2021 single by Six60

"Pepeha" is a song by New Zealand band Six60, performed bilingually in English and Māori. "Pepeha" is the band's second song to be recorded in Te Reo Māori, and was released as a single in 2021 to coincide with Te Wiki o te Reo Māori. The song was written by Six60 band members Marlon Gerbes and Matiu Walters, alongside Te Reo experts Mahuia Bridgman-Cooper (a member of the Black Quartet), Jeremy Tātere MacLeod and Sir Tīmoti Kāretu.

==Background and composition==

In 2019, the band collaborated with musician and project coordinator Hinewehi Mohi for the album Waiata / Anthems, a project for Te Wiki o te Reo Māori which reimagined popular New Zealand songs in Māori language. Six60 performed "Kia Mau Ki Tō Ūkaipō", a reimagining of their version of their 2011 single "Don't Forget Your Roots". The album was widely successful, certified platinum by Recorded Music NZ, and in the album's first week, "Kia Mau Ki Tō Ūkaipō / Don't Forget Your Roots" reached number 10 on the New Zealand singles chart - the highest-charting song from the album.

Two years later, Six60 decided to collaborate with Mohi a second time for an original song, to be released during Te Wiki o te Reo Māori 2021. Lead singer Matiu Walters is Māori (Te Rarawa, Te Aupōuri and Ngāpuhi), however did not grow up speaking the language. The band wrote the song at Mohi's house.

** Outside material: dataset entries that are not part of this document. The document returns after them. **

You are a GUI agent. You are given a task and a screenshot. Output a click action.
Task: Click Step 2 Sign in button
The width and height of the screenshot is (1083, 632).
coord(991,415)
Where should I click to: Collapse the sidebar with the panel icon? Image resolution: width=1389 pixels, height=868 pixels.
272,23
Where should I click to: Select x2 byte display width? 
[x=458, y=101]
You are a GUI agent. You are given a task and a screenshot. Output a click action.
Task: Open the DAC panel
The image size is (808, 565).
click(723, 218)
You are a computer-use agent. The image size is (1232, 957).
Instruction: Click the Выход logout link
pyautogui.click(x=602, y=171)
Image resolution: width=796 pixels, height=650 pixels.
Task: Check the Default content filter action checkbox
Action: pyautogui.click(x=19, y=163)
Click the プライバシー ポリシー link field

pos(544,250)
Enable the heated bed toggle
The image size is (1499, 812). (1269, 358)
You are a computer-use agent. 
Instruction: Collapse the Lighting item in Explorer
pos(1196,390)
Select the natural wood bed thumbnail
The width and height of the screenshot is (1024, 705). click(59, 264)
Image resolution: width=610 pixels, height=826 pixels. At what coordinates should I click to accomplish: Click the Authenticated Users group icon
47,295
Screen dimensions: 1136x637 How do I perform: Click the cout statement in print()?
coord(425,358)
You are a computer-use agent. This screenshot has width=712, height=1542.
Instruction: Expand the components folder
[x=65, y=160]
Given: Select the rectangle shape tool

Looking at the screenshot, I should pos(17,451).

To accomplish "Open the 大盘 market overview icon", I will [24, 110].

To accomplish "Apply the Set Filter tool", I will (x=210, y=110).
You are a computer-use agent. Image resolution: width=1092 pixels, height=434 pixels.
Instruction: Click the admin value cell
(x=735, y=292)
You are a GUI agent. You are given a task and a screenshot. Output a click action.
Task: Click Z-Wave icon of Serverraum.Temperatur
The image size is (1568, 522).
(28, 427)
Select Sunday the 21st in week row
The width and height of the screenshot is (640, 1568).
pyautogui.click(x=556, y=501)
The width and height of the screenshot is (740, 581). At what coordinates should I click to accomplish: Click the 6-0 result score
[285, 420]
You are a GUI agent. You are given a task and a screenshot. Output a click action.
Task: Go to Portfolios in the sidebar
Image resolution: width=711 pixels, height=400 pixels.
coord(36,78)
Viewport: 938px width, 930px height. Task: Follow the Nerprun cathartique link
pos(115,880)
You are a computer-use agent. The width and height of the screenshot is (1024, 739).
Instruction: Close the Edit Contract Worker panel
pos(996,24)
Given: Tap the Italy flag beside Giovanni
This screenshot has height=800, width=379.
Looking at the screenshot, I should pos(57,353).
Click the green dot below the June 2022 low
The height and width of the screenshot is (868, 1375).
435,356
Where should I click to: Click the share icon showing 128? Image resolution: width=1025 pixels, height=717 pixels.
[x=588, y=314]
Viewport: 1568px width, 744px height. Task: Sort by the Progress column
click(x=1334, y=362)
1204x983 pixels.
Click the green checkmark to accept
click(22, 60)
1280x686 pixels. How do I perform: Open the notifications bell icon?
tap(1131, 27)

The word pepeha references a form of self-introduction, where the speaker describes their ancestry and connections to the natural environment (such as which waka their ancestors arrived on, and what mountains, rivers and marae are important to them and their family roots). Walters wanted to create a pepeha that would apply to all New Zealanders. Musician Reti Hedley performs taonga pūoro, or Māori traditional instruments on the song.

==Live performances==

The band first performed the song live as a part of a TikTok livestream on 19 September 2021, as the band was in Los Angeles at the time of the song's release.

==Credits and personnel==
Credits adapted from Tidal.

- Mahuia Bridgman-Cooper – songwriting
- Ji Fraser – guitar
- Vivek Gabriel – mastering
- Marlon Gerbes – producer, songwriting
- Reti Hedley – taonga pūoro
- Tīmoti Kāretu – songwriting
- Chris Mac – bass
- Jeremy Tātere MacLeod – songwriting
- Nic Manders – engineering, mixing
- Hinewehi Mohi – background vocals
- Eli Paewai – drums
- Matiu Walters – producer, songwriting, vocals, guitar

==Charts==

| Chart (2021) | Peak position |
|---|---|
| New Zealand (Recorded Music NZ) | 2 |
| New Zealand Artist Singles (Recorded Music NZ) | 1 |
| New Zealand Te Reo Māori Singles (Recorded Music NZ) | 1 |

=== Year-end charts ===

| Chart (2021) | Position |
|---|---|
| New Zealand Artists (Recorded Music NZ) | 18 |
| New Zealand Te Reo Māori (Recorded Music NZ) | 1 |

== Certifications ==

Certifications for "Pepeha"
| Region | Certification | Certified units/sales |
| New Zealand (RMNZ) | 4× Platinum | 120,000^{‡} |
^{‡} Sales+streaming figures based on certification alone.